Le catholicisme ne se contente pas d’opprimer les intelligences et les consciences, il veut encore dominer sur la société civile.

D’abord, il fait prévaloir en maints points les institutions de l’Église sur celles de l’État : par exemple dans les lois qui régissent le mariage, dans le châtiment du sacrilège, dans le chômage des fêtes, dans les jeûnes.

Le mariage, encore à l’époque de Voltaire, n’avait, aucune valeur légale sans la consécration ecclésiastique ; c’était confondre le sacrement, qui octroie des grâces particulières, et le contrat, qui produit tous les effets civils[3]. D’autre part, comme l’Église tenait l’union conjugale pour indissoluble, la loi des pays catholiques, subordonnée au droit canon, n’admettait

  1. Cf.

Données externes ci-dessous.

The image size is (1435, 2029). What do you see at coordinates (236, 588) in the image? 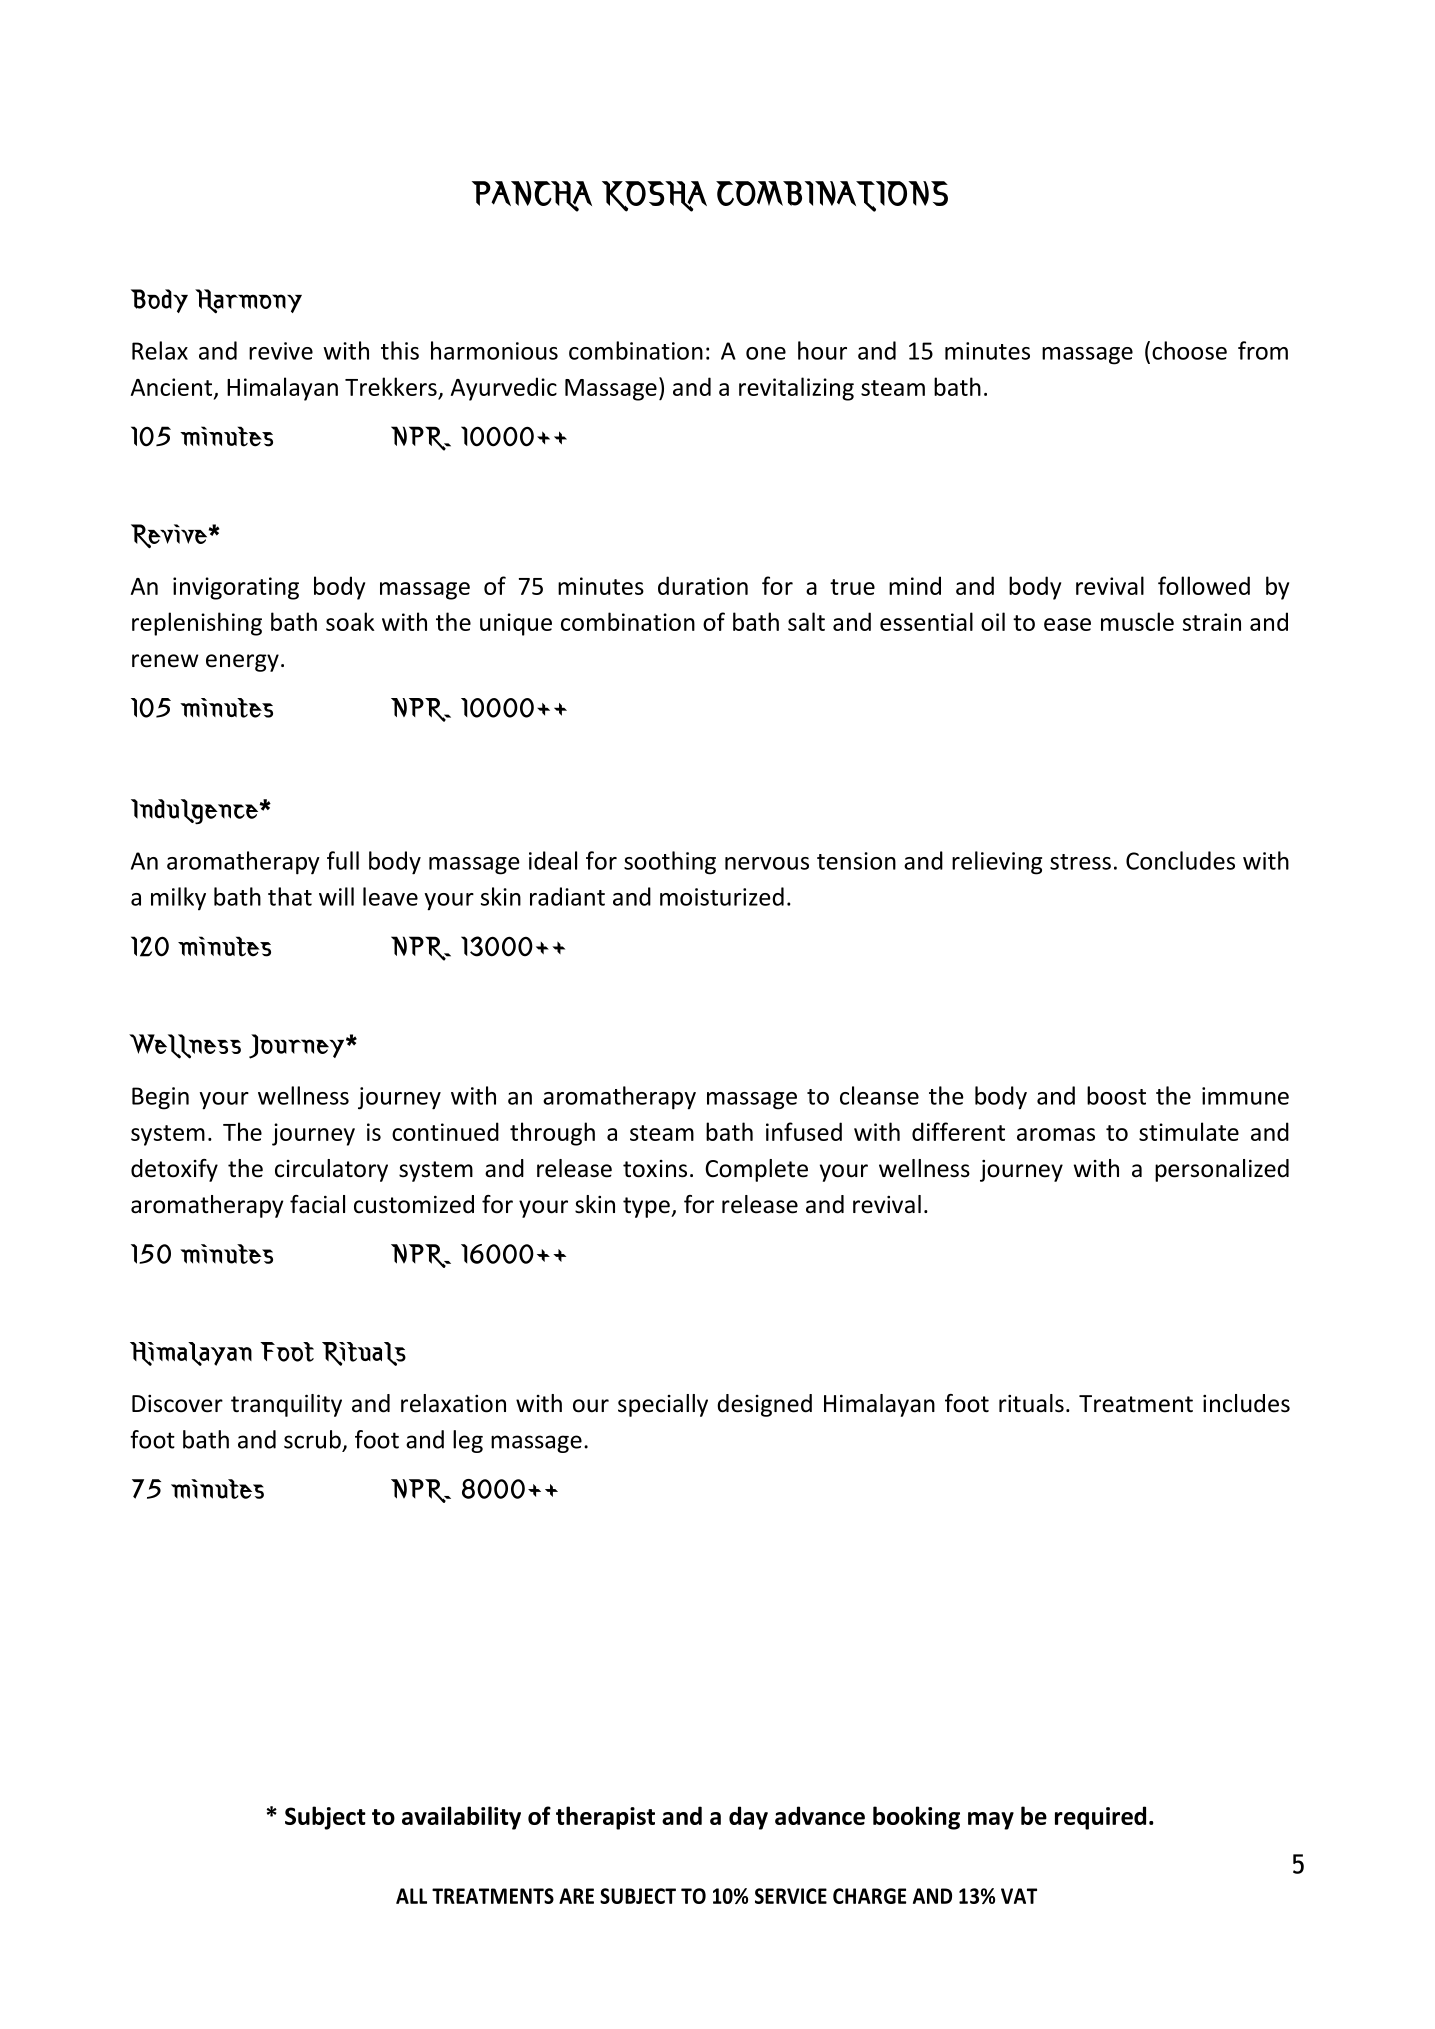
I see `invigorating` at bounding box center [236, 588].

Lettre au marquis Albergati, 23 déc. 1760 : « Vous ignorez peut-être, monsieur, ce que c’est qu’un convulsionnaire : c’est un de ces énergumènes de la lie du peuple qui, pour prouver qu’une certaine bulle d’un pape est erronée, vont faire des miracles de grenier en grenier, rôtissant des petites filles sans leur faire de mal, leur donnant des coups de bûche et de fouet pour l’amour de Dieu. » — Cf. encore, Septième Discours sur l’Homme, XII, 97 ; Dict. phil., Convulsions, XXVIII, 222 sqq.
  2. Dict. phil., Lettres, XXXI, 8.
  3. Dict. phil., Droit canonique, XXVIII, 487 ; Mariage, XXXI, 128.